Great Lakes Information Network

GLIN==> Water Experts call for Federal Support for International Joint Commission

Nancy Goucher nancy at flowcanada.org

Thu Jun 11 14:38:30 EDT 2009

*Water Experts Call for Federal Support for Canada’s Most Important Water
Body*
*Contact: Nancy Goucher, nancy at flowcanada.org*
*
*
The week of June 5-14 has been designated Boundary Waters Week to celebrate
the 100th Anniversary of the Boundary Waters Treaty.  On this occasion, the
Forum for Leadership on Water (FLOW) is calling for the federal government
to invest in Canadian water security by providing greater support to the
International Joint Commission.

The International Joint Commission (IJC) is the binational body created by
the Treaty to resolve disputes between Canada and the U.S. over shared
boundary waters.

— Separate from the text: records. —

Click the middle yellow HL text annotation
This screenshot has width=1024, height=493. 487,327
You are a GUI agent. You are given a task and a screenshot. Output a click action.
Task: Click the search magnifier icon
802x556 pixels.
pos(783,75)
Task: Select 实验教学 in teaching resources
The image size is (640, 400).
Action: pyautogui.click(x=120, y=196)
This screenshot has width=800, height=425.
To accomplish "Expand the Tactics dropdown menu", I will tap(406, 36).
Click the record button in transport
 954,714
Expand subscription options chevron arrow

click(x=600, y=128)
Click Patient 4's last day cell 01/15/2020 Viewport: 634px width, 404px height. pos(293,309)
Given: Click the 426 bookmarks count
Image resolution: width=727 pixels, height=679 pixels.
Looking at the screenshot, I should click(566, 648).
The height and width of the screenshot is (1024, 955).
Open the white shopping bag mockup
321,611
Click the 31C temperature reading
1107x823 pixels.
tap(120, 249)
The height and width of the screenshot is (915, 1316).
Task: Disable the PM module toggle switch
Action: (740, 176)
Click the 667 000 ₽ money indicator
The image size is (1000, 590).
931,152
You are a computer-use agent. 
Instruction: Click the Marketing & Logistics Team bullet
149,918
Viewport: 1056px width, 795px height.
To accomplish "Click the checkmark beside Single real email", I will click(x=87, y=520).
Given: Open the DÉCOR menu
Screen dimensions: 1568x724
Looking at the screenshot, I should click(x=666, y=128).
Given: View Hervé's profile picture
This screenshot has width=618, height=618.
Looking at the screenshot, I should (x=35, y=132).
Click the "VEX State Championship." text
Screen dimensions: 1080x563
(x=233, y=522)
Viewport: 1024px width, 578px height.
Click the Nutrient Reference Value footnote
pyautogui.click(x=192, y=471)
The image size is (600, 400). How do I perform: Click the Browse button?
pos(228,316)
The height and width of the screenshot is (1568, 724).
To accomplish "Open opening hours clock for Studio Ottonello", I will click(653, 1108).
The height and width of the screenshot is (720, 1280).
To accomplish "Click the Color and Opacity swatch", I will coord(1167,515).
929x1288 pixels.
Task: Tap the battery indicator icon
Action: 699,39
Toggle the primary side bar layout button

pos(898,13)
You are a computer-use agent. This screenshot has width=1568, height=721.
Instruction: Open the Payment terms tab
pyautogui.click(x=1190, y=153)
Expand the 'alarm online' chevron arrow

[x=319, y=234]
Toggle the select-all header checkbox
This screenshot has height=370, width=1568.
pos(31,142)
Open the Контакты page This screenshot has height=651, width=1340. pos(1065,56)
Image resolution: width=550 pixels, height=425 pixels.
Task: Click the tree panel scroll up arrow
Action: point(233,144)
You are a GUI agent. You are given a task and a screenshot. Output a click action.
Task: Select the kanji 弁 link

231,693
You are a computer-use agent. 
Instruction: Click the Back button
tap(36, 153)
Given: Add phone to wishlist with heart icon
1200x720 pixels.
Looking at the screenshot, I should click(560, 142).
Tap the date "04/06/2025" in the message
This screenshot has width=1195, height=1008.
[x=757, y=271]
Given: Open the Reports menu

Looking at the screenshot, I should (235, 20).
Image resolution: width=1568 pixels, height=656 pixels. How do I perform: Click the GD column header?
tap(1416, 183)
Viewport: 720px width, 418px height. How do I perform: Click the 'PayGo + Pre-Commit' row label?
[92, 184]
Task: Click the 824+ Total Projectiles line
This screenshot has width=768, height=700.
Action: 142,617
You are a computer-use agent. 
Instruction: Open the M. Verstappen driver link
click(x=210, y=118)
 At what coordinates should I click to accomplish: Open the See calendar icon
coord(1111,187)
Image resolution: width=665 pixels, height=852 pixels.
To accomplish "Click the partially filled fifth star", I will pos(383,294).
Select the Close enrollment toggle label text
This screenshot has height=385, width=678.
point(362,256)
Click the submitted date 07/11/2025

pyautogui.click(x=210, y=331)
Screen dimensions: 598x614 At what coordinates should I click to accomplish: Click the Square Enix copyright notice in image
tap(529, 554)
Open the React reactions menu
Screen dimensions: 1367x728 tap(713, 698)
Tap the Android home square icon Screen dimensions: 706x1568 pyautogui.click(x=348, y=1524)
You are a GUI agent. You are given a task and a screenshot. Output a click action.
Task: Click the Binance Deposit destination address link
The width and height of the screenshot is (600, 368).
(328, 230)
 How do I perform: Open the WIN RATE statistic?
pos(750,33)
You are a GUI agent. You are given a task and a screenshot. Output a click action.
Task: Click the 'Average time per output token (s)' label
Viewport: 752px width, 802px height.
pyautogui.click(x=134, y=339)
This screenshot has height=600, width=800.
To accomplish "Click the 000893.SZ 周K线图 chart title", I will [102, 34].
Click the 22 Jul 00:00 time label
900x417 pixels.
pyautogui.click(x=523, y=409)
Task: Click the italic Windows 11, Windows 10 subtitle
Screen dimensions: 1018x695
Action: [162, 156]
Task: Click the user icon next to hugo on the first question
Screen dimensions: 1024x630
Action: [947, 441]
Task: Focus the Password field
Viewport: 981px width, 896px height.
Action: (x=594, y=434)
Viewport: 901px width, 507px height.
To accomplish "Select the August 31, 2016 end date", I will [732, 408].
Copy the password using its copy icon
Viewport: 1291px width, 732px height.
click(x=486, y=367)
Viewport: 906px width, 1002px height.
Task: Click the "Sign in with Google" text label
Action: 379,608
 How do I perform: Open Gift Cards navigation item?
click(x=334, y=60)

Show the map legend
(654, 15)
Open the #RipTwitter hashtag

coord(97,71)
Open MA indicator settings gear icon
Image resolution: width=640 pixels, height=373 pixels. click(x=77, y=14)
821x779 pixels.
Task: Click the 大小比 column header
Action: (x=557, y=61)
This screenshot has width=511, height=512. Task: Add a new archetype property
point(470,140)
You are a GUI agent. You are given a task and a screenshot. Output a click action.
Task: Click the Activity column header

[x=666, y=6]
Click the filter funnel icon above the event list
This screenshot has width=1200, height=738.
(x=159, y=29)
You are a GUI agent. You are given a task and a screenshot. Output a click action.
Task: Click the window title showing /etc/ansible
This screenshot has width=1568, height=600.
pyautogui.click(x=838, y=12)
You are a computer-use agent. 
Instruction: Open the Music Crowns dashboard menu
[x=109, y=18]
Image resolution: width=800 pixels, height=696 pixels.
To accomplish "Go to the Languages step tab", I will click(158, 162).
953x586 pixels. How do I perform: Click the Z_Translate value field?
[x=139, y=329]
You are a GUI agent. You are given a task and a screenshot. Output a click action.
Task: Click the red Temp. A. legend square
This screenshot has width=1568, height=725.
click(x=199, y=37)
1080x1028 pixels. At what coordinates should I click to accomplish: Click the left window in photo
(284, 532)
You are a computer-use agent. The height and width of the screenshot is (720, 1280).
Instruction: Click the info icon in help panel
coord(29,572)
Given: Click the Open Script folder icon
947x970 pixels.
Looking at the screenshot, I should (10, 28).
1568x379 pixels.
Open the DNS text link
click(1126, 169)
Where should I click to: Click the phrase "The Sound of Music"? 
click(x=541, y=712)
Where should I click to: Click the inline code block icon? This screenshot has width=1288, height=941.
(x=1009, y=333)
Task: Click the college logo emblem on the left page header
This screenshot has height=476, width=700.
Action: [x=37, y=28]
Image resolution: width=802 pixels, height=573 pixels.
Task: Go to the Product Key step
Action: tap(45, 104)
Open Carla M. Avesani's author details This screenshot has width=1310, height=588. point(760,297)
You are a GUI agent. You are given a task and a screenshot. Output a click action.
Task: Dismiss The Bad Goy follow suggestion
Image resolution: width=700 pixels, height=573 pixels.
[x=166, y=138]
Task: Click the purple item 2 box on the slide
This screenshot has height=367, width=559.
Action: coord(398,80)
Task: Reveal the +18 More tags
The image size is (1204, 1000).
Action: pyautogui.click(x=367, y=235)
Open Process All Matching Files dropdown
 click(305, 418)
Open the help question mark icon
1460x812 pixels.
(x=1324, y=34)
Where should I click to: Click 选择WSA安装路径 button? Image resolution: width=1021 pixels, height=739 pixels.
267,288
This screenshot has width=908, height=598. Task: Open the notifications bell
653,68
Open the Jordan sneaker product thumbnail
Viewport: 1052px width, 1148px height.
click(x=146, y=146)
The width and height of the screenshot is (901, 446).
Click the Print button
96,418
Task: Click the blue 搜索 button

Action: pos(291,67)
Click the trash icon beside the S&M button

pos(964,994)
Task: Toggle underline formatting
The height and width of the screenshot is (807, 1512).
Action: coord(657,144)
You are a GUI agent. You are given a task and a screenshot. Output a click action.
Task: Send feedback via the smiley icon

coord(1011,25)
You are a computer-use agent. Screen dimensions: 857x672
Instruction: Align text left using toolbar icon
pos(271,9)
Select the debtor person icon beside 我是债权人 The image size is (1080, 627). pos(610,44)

While celebrating its successes over the last century, this
group of respected experts is concerned that the relevance of the Commission
has been called into question in recent years due to inadequate resources
and insufficient support.

“The Treaty was way ahead of its time, and the IJC should be congratulated
for a century of unprecedented success in proactively addressing issues of
concern in waters shared by Canada and the United States,” remarked Jim
Bruce, FLOW Co-chair and former Canadian co-chair of the IJC Great Lakes
Water Quality Board. “The Treaty is a truly remarkable document; its
principles are just as relevant today as they were in 1909.”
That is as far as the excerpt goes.